Guerra e Risco Fiscal Impulsionam Taxas dos CDBs em Março
O mês de março foi marcado por uma reprecificação no mercado de renda fixa brasileiro, impulsionada por um cenário externo adverso e incertezas fiscais domésticas. Os bancos precisaram elevar os prêmios oferecidos nos Certificados de Depósito Bancário (CDBs) para atrair investidores, afetando todas as classes de papéis.
De acordo com levantamento feito pela Quantum Finance, os CDBs pós-fixados com vencimento em 36 meses pagaram, em média, 100,54% do CDI em março, contra 100,22% em fevereiro. Já os papéis de 24 meses tiveram sua média subir de 100,17% para 100,56% do CDI.
Cenário Externo e Risco Fiscal
A abertura nas taxas dos CDBs foi um reflexo de uma conjunção de fatores globais e locais que forçaram a curva de juros para cima. O conflito entre Irã e Estados Unidos gerou aversão ao risco, enquanto a percepção de risco fiscal no Brasil agravou o quadro.
Os especialistas apontam que as dúvidas sobre o controle da dívida pública brasileira cresceram, fazendo com que os bancos precisem competir com o Tesouro e pagar mais para atrair investidores.
Oportunidade Histórica, mas com Cautela
Com as taxas dos papéis atrelados à inflação atingindo patamares médios de IPCA + 7,81% para prazos mais longos, os especialistas consideram que se trata de uma oportunidade histórica, mas que exige cautela.

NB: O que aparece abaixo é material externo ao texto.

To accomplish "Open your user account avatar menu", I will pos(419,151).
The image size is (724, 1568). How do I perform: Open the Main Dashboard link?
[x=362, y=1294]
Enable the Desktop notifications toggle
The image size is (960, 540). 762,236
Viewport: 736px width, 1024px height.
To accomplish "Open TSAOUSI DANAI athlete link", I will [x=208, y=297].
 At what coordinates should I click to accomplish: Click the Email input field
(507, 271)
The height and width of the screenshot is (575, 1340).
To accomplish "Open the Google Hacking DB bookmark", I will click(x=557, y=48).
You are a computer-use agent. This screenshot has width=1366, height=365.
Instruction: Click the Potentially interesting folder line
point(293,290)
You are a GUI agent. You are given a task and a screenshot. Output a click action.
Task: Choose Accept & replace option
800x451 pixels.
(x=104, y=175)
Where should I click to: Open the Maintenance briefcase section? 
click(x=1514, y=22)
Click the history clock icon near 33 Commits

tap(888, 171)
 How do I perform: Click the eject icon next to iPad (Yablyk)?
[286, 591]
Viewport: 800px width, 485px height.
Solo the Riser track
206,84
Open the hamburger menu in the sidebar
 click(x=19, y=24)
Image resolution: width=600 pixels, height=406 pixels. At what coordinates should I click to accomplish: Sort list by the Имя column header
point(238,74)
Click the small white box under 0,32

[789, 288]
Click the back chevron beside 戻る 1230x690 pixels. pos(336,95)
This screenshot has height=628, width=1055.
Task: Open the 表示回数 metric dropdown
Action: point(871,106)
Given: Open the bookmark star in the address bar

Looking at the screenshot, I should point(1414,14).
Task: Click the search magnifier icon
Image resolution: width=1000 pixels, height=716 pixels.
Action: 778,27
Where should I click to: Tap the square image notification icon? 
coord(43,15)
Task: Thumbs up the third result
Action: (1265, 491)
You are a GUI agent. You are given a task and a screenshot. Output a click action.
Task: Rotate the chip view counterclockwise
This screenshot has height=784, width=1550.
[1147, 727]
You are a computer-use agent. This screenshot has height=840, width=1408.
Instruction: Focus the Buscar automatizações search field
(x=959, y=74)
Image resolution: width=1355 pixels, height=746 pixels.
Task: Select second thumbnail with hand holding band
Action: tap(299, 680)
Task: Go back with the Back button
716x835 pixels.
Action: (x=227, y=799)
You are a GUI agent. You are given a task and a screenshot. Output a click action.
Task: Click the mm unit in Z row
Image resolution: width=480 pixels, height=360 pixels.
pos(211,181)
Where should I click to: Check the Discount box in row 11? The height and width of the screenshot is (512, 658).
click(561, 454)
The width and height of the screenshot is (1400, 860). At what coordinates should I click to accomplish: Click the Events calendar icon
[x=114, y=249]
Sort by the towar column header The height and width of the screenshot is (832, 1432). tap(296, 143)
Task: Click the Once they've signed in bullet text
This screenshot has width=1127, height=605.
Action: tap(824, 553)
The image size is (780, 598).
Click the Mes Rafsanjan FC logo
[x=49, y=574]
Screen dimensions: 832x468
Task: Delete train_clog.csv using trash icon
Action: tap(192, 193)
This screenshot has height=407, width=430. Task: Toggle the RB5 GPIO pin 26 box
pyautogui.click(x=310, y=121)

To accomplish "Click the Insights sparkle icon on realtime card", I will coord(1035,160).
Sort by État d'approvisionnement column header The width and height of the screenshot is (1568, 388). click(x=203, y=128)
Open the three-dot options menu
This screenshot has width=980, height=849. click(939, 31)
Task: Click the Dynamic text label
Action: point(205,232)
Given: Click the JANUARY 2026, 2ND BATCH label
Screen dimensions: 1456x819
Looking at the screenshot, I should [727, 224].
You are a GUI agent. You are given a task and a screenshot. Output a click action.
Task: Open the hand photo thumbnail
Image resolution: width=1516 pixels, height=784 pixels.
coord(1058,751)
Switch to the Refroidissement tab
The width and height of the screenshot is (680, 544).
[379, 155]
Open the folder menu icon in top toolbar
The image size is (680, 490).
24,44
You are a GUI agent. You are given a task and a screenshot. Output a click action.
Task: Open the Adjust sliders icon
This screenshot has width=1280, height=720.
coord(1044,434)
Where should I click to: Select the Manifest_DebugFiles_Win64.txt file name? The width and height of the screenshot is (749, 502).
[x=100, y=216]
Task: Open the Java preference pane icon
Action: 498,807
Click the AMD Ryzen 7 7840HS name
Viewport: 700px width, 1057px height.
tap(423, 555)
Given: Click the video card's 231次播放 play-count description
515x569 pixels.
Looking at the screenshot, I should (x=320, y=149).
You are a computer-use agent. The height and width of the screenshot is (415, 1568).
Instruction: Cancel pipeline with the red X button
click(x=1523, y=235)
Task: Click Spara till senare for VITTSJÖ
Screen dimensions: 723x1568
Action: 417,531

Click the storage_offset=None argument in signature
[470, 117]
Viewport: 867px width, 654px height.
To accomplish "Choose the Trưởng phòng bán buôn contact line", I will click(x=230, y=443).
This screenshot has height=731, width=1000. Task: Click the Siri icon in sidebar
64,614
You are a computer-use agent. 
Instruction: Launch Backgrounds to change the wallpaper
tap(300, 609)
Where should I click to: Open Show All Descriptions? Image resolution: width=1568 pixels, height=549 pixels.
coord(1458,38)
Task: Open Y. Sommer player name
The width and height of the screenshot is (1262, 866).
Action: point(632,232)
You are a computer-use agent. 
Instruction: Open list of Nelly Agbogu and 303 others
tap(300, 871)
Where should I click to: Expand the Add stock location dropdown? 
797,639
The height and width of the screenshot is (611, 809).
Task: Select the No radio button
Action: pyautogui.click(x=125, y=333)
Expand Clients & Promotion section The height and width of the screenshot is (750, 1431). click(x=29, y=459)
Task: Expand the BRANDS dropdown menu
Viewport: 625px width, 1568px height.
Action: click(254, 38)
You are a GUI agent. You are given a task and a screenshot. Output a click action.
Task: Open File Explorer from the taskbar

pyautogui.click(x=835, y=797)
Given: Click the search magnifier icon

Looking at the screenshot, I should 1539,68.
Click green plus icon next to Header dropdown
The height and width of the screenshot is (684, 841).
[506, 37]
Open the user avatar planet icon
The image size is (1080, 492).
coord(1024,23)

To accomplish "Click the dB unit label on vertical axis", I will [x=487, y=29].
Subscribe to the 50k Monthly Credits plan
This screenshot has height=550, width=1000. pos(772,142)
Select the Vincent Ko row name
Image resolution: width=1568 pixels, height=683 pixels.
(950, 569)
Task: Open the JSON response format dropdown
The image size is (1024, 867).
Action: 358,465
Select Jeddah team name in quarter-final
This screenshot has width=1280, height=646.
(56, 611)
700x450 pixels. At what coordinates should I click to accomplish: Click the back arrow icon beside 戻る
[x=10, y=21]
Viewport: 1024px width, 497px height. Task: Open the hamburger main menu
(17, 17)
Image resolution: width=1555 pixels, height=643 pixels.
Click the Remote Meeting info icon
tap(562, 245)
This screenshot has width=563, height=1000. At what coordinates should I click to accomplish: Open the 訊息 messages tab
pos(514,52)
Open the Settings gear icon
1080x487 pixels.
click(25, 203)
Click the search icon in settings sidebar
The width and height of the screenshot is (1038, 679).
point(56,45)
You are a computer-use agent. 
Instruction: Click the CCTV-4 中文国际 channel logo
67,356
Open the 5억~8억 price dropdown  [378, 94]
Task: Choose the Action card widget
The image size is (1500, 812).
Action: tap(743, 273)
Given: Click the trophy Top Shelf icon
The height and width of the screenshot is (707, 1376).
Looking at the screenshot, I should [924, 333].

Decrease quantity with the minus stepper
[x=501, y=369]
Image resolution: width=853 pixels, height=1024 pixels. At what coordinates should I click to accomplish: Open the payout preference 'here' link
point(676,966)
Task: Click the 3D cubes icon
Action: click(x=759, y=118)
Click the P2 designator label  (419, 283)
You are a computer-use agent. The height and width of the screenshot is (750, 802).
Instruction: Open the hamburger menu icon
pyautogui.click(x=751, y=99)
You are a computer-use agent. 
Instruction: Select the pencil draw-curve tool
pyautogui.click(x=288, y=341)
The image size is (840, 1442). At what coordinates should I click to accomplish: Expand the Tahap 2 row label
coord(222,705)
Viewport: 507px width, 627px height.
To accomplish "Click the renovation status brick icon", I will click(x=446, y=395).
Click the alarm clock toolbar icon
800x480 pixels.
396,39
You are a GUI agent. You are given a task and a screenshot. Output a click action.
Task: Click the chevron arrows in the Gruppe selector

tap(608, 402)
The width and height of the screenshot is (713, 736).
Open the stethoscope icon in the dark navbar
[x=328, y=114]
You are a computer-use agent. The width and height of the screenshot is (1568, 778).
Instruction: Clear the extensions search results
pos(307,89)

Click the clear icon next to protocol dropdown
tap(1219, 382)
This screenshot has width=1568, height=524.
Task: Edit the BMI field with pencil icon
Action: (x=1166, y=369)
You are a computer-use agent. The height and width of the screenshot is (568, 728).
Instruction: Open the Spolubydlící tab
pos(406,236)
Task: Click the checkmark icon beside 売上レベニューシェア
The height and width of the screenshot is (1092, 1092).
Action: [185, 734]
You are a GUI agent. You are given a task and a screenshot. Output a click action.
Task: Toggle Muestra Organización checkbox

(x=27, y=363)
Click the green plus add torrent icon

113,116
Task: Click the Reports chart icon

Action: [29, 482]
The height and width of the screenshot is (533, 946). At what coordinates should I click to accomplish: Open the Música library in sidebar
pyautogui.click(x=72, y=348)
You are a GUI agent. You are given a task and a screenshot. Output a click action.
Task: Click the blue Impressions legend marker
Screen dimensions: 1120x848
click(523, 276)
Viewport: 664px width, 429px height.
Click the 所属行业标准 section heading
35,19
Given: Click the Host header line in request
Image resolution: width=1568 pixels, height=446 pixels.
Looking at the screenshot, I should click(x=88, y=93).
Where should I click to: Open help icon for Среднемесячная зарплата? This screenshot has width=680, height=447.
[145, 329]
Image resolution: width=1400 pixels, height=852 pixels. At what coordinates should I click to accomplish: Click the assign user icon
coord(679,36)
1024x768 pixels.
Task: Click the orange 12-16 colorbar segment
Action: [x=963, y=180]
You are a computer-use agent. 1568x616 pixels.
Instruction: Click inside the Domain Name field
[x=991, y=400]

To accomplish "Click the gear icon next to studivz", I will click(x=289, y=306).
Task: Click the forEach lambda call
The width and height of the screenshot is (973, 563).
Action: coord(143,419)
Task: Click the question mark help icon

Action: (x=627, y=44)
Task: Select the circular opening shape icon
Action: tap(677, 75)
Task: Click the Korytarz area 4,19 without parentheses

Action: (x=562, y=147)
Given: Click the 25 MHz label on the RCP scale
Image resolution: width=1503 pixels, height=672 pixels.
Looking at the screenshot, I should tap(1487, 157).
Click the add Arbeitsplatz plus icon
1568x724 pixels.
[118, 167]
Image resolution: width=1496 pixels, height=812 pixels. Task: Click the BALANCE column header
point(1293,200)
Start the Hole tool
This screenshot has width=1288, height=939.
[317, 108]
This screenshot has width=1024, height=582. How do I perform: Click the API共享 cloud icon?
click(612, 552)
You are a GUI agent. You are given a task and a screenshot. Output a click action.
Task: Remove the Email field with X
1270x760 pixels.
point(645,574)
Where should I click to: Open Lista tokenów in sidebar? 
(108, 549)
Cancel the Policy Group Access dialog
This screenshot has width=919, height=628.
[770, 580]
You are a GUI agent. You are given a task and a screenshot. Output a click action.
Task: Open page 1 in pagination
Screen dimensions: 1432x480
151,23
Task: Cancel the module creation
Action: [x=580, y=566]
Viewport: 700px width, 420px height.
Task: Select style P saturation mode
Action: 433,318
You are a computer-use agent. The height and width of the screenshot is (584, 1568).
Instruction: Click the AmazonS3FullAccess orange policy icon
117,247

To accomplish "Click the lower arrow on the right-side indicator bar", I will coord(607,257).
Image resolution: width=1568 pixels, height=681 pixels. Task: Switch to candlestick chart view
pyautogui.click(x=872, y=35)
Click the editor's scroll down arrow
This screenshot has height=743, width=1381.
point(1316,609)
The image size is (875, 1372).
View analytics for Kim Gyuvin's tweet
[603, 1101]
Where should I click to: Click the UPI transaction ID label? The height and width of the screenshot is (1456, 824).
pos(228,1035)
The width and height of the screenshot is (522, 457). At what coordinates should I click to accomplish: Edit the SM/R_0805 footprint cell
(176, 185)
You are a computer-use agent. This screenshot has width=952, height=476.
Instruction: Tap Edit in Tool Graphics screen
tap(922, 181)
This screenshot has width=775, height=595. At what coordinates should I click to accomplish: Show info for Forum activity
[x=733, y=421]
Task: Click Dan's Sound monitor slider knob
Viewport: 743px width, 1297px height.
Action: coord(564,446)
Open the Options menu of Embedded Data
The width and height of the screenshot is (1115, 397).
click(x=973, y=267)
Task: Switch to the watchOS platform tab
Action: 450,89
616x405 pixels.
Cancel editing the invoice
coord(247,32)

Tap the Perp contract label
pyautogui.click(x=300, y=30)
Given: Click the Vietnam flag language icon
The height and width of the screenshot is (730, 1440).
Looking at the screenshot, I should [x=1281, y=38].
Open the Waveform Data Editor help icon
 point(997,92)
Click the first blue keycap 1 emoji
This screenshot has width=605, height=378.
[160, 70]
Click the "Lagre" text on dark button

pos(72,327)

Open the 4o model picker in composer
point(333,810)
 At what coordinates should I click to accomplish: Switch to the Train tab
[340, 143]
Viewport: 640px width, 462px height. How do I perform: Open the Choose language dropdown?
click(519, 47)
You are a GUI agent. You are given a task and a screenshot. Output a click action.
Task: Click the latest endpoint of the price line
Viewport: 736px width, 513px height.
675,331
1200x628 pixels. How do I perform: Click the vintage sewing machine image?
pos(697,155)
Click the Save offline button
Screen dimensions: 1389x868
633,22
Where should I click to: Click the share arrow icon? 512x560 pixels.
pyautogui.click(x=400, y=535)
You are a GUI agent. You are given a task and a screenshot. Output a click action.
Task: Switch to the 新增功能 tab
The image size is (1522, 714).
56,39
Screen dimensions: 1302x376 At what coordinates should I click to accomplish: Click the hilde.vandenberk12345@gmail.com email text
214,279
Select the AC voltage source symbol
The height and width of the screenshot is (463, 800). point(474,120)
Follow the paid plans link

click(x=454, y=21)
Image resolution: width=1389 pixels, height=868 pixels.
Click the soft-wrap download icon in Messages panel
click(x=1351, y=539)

É importante considerar o risco do emissor, o prazo e a sensibilidade aos juros ao investir em CDBs. Além disso, os prefixados são vistos com cautela, pois são os que mais sofrem em cenários de deterioração fiscal ou estresse inflacionário.
Expectativa para Abril
A expectativa é de que a curva de juros encontre certa acomodação em abril, com os especialistas projetando que o mercado já fez grande parte do ajuste e não prevendo uma nova grande abertura de curva no curto prazo.
No entanto, movimentos consistentes de recuo nas taxas dependerão de fatores externos e, principalmente, de sinais claros na agenda fiscal doméstica, o que é desafiador em um contexto pré-eleitoral.
- Os investidores devem considerar o risco do emissor e o prazo ao investir em CDBs.
- Os prefixados são vistos com cautela devido à sua sensibilidade aos juros e ao risco de deterioração fiscal.
- A expectativa é de que a curva de juros encontre certa acomodação em abril, mas com cautela em relação a fatores externos e à agenda fiscal doméstica.